REQUIRED ACTION —
Here the job is to restate every entry word for word.

EXERCISE MATERIALS —

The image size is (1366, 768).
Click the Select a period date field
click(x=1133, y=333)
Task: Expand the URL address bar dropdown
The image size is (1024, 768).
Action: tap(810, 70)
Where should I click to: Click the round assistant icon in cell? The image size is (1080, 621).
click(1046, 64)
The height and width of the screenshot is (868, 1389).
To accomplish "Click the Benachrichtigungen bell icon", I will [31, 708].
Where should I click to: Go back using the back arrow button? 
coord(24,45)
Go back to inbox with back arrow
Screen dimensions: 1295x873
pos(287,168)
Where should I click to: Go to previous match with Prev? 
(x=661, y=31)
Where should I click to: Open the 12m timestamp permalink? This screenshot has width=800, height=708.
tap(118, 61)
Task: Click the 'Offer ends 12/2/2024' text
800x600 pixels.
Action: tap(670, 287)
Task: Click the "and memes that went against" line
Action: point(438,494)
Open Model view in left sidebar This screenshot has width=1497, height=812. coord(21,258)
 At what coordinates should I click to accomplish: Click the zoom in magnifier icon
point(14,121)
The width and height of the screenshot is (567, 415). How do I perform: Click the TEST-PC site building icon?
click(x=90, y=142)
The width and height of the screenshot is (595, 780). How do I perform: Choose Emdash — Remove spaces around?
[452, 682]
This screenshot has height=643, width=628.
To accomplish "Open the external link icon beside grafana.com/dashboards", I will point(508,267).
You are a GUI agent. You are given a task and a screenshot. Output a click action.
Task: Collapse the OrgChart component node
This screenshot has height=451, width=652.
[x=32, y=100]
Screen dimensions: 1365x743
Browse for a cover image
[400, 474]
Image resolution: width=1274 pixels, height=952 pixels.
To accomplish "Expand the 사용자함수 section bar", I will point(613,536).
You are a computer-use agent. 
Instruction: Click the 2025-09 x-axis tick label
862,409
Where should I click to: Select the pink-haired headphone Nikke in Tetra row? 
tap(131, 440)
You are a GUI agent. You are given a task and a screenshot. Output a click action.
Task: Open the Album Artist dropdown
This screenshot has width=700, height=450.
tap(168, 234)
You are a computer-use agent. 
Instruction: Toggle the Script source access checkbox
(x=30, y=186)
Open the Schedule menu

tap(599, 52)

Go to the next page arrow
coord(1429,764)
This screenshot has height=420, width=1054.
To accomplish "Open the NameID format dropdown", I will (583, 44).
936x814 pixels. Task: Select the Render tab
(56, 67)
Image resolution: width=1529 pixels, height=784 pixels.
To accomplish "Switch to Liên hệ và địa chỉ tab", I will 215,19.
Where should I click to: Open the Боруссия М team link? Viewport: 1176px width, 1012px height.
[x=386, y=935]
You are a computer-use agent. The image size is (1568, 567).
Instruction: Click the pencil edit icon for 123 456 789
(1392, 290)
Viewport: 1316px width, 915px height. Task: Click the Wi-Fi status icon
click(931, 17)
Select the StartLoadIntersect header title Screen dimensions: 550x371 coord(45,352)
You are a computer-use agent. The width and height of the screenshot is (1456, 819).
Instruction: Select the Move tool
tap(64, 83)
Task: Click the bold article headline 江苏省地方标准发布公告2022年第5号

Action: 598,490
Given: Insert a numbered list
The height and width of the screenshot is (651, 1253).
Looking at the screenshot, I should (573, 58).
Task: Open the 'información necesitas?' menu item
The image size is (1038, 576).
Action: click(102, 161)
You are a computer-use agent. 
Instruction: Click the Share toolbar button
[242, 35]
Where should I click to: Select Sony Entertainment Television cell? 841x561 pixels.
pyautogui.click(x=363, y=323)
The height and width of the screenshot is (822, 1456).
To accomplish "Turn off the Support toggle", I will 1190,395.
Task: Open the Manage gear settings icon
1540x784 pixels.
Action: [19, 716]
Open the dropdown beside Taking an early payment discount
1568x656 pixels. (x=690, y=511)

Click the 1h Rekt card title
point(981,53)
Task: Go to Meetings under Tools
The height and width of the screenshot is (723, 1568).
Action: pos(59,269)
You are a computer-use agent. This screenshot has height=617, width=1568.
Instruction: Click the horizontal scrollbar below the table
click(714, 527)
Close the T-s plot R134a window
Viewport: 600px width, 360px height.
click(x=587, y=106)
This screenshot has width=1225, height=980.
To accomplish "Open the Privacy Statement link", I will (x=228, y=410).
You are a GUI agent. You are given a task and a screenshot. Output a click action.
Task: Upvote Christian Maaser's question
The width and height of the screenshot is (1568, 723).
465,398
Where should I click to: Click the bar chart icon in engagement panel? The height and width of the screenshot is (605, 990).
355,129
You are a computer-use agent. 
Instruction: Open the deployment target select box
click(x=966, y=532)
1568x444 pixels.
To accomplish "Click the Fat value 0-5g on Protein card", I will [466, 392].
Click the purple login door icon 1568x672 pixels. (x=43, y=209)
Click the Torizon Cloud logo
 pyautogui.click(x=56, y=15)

YOUR RESPONSE —
The image size is (1366, 768).
Click the Select a period date field
click(x=1133, y=333)
Task: Expand the URL address bar dropdown
The image size is (1024, 768).
Action: tap(810, 70)
Where should I click to: Click the round assistant icon in cell? The image size is (1080, 621).
click(1046, 64)
The height and width of the screenshot is (868, 1389).
To accomplish "Click the Benachrichtigungen bell icon", I will [31, 708].
Where should I click to: Go back using the back arrow button? 
coord(24,45)
Go back to inbox with back arrow
Screen dimensions: 1295x873
pos(287,168)
Where should I click to: Go to previous match with Prev? 
(x=661, y=31)
Where should I click to: Open the 12m timestamp permalink? This screenshot has width=800, height=708.
tap(118, 61)
Task: Click the 'Offer ends 12/2/2024' text
800x600 pixels.
Action: tap(670, 287)
Task: Click the "and memes that went against" line
Action: point(438,494)
Open Model view in left sidebar This screenshot has width=1497, height=812. coord(21,258)
 At what coordinates should I click to accomplish: Click the zoom in magnifier icon
point(14,121)
The width and height of the screenshot is (567, 415). How do I perform: Click the TEST-PC site building icon?
click(x=90, y=142)
The width and height of the screenshot is (595, 780). How do I perform: Choose Emdash — Remove spaces around?
[452, 682]
This screenshot has height=643, width=628.
To accomplish "Open the external link icon beside grafana.com/dashboards", I will point(508,267).
You are a GUI agent. You are given a task and a screenshot. Output a click action.
Task: Collapse the OrgChart component node
This screenshot has height=451, width=652.
[x=32, y=100]
Screen dimensions: 1365x743
Browse for a cover image
[400, 474]
Image resolution: width=1274 pixels, height=952 pixels.
To accomplish "Expand the 사용자함수 section bar", I will point(613,536).
You are a computer-use agent. 
Instruction: Click the 2025-09 x-axis tick label
862,409
Where should I click to: Select the pink-haired headphone Nikke in Tetra row? 
tap(131, 440)
You are a GUI agent. You are given a task and a screenshot. Output a click action.
Task: Open the Album Artist dropdown
This screenshot has width=700, height=450.
tap(168, 234)
You are a computer-use agent. 
Instruction: Toggle the Script source access checkbox
(x=30, y=186)
Open the Schedule menu

tap(599, 52)

Go to the next page arrow
coord(1429,764)
This screenshot has height=420, width=1054.
To accomplish "Open the NameID format dropdown", I will (583, 44).
936x814 pixels. Task: Select the Render tab
(56, 67)
Image resolution: width=1529 pixels, height=784 pixels.
To accomplish "Switch to Liên hệ và địa chỉ tab", I will 215,19.
Where should I click to: Open the Боруссия М team link? Viewport: 1176px width, 1012px height.
[x=386, y=935]
You are a computer-use agent. The image size is (1568, 567).
Instruction: Click the pencil edit icon for 123 456 789
(1392, 290)
Viewport: 1316px width, 915px height. Task: Click the Wi-Fi status icon
click(931, 17)
Select the StartLoadIntersect header title Screen dimensions: 550x371 coord(45,352)
You are a computer-use agent. The width and height of the screenshot is (1456, 819).
Instruction: Select the Move tool
tap(64, 83)
Task: Click the bold article headline 江苏省地方标准发布公告2022年第5号

Action: 598,490
Given: Insert a numbered list
The height and width of the screenshot is (651, 1253).
Looking at the screenshot, I should (573, 58).
Task: Open the 'información necesitas?' menu item
The image size is (1038, 576).
Action: click(102, 161)
You are a computer-use agent. 
Instruction: Click the Share toolbar button
[242, 35]
Where should I click to: Select Sony Entertainment Television cell? 841x561 pixels.
pyautogui.click(x=363, y=323)
The height and width of the screenshot is (822, 1456).
To accomplish "Turn off the Support toggle", I will 1190,395.
Task: Open the Manage gear settings icon
1540x784 pixels.
Action: [19, 716]
Open the dropdown beside Taking an early payment discount
1568x656 pixels. (x=690, y=511)

Click the 1h Rekt card title
point(981,53)
Task: Go to Meetings under Tools
The height and width of the screenshot is (723, 1568).
Action: pos(59,269)
You are a computer-use agent. This screenshot has height=617, width=1568.
Instruction: Click the horizontal scrollbar below the table
click(714, 527)
Close the T-s plot R134a window
Viewport: 600px width, 360px height.
click(x=587, y=106)
This screenshot has width=1225, height=980.
To accomplish "Open the Privacy Statement link", I will (x=228, y=410).
You are a GUI agent. You are given a task and a screenshot. Output a click action.
Task: Upvote Christian Maaser's question
The width and height of the screenshot is (1568, 723).
465,398
Where should I click to: Click the bar chart icon in engagement panel? The height and width of the screenshot is (605, 990).
355,129
You are a computer-use agent. 
Instruction: Open the deployment target select box
click(x=966, y=532)
1568x444 pixels.
To accomplish "Click the Fat value 0-5g on Protein card", I will [466, 392].
Click the purple login door icon 1568x672 pixels. (x=43, y=209)
Click the Torizon Cloud logo
 pyautogui.click(x=56, y=15)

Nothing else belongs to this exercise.